For comparison, the pixel pitch on a 50-inch 4K display is about 0.3mm per RGB cluster, or about 0.1mm per sub-pixel horizontally. Crystal LED is therefore not about to appear on anyone’s desk. Entirely new manufacturing techniques with dot pitch down to 27 microns (about three hundredths of a millimetre) have been proposed, and we could refer to those as micro-LED much more enthusiastically, but it’s not clear when they might be commercialised.

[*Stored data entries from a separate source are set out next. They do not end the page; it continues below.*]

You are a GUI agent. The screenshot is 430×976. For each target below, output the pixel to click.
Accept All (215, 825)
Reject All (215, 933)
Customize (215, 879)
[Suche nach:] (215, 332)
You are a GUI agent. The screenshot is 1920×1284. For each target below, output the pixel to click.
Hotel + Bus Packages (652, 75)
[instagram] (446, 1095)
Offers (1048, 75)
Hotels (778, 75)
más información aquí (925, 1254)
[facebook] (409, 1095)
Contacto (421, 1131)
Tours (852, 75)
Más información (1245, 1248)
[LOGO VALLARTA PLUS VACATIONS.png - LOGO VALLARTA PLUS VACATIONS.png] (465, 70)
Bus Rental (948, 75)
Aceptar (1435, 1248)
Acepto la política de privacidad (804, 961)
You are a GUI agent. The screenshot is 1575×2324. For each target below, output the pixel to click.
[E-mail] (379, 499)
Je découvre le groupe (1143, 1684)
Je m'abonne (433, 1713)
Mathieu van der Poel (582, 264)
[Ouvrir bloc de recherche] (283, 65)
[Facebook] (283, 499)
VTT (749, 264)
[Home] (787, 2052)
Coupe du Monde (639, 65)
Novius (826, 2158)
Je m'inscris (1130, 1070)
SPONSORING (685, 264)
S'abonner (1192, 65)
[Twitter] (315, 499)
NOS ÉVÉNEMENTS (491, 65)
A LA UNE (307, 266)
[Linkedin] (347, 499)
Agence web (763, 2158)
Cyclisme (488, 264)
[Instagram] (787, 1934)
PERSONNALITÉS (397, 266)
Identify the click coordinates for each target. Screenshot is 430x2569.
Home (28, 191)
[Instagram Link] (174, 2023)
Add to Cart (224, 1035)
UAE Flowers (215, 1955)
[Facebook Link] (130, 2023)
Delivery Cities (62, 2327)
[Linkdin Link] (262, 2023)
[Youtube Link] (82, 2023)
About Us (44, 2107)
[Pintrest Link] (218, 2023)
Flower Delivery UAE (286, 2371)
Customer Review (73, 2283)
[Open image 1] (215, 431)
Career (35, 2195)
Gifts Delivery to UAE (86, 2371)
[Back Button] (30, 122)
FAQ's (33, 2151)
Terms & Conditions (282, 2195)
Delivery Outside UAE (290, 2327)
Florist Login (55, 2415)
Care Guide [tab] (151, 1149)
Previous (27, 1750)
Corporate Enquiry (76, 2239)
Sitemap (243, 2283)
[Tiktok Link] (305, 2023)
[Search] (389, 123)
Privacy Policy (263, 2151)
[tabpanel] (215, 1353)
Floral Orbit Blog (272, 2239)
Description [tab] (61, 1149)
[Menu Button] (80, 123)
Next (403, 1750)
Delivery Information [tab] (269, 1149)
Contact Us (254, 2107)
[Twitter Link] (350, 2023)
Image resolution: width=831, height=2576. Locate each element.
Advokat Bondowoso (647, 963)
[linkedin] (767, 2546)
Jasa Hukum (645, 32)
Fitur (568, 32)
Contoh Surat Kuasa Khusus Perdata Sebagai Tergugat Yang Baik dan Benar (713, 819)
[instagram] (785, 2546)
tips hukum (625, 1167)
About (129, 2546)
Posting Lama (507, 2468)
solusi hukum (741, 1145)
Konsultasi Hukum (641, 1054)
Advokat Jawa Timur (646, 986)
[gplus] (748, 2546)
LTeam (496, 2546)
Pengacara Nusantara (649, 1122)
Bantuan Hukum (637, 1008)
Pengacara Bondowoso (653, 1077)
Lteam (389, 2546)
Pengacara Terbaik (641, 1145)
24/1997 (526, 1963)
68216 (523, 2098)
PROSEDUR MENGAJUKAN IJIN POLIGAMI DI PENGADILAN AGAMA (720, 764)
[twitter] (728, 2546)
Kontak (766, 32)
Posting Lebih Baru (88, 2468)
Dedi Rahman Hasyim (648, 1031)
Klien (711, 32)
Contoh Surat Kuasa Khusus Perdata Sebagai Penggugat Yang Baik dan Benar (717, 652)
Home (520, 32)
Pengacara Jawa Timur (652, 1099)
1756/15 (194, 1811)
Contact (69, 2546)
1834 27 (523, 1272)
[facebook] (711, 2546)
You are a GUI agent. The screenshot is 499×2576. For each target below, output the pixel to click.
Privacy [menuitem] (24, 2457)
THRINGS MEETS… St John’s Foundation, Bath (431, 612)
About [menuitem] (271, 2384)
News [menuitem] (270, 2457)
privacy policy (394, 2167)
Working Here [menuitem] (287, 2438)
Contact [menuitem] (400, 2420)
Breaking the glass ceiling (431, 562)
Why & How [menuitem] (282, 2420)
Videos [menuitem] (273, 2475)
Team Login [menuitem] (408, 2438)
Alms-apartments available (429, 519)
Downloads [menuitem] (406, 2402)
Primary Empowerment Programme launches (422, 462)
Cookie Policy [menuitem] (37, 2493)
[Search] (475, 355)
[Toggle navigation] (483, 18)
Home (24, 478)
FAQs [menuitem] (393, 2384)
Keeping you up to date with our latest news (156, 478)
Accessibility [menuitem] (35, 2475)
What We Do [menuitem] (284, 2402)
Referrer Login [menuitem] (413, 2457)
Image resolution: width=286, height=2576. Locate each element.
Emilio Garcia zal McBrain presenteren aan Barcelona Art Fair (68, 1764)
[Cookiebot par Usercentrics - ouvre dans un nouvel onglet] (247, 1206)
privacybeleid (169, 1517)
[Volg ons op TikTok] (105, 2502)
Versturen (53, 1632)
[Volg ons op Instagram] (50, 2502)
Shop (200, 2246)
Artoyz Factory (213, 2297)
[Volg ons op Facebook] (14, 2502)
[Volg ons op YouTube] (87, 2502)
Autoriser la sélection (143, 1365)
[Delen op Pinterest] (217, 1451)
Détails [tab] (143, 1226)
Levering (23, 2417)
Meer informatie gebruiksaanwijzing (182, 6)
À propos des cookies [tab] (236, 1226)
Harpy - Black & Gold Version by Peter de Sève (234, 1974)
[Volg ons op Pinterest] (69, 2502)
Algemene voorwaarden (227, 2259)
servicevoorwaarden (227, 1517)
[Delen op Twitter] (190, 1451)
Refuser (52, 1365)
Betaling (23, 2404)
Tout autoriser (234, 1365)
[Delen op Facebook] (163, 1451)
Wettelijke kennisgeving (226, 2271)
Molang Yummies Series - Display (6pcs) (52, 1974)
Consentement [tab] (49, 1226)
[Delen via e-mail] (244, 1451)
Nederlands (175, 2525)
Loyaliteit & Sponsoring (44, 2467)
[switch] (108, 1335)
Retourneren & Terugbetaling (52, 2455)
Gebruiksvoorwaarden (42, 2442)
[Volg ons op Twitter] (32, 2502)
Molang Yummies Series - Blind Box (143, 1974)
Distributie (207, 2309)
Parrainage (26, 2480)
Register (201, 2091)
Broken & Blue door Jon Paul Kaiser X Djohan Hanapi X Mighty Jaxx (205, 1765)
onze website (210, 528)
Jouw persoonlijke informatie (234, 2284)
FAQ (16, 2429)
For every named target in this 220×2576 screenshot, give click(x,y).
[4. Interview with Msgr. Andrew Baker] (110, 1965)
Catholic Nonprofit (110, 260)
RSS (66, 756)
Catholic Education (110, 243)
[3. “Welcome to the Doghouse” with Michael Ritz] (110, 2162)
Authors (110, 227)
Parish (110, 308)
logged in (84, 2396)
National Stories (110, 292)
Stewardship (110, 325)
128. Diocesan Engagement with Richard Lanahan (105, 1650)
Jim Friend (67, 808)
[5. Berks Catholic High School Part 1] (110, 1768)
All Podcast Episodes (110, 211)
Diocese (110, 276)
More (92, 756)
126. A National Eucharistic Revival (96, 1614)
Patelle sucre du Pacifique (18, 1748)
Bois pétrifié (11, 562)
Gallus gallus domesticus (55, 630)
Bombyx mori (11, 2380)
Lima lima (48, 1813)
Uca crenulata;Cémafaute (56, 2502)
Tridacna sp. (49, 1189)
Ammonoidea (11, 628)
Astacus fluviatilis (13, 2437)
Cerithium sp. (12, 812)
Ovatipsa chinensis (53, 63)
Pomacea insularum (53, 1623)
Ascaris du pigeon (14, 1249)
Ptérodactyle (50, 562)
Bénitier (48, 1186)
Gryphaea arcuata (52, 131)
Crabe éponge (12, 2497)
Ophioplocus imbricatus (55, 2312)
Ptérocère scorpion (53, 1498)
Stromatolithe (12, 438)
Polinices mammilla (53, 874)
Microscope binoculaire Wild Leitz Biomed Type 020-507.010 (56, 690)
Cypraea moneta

Competition. Notice the double image on the video displays as they updated during the exposure_ LEDs are very, very fast
Assuming they can, OLED might well look a bit nervous. Micro-LED, at any scale, is fundamentally different to OLED, and one of the benefits of that is that micro-LED can be much, much brighter. If micro-LED is developed to the point where it can achieve even HD images in desktop sizes, that might turn OLED into the 2010s version of the plasma display: great in many ways, but ultimately a technological route not followed.
For now, though, OLED is safe. Eight feet is too wide for most indoor displays, and the market for sixteen-plus-foot-wide 4K outdoor displays is really quite limited. Most advertising doesn’t actually need that much resolution, and Crystal LED is likely too expensive for mass cinema adoption. Sony may see its role as a leading manufacturer to, well, lead, and to make a point of doing these things, which is laudable, but it’s very much forging a path here. Boardrooms, perhaps?
LED video walls are now so ubiquitous they're being used for temporary advertising hoardings at exhibitions. Here being assembled in modules
Theatrical exhibition has, according to the head technical people at a major cinema chain, looked at LED video walls, which would provide a much more convincing HDR experience than current projection technology. 3-chip DLP has great contrast but can struggle to fire enough light at the screen even to achieve what TV has long considered standard brightness levels. Great though it would be, however, it doesn’t seem likely that any cinema chain is about to start throwing hugely expensive Crystal LED walls into every auditorium in the world, at least not soon.
In the meantime, let’s enjoy something solely because it is excellent. Crystal LED may have been out-resolved since its launch, but resolution in video walls isn’t everything (Leyard offer the TWA in 0.8, 1.2 and 1.8mm resolution.) Otherwise Crystal LED may still be, in terms of geometry, brightness, contrast and colour gamut the finest video display in the world.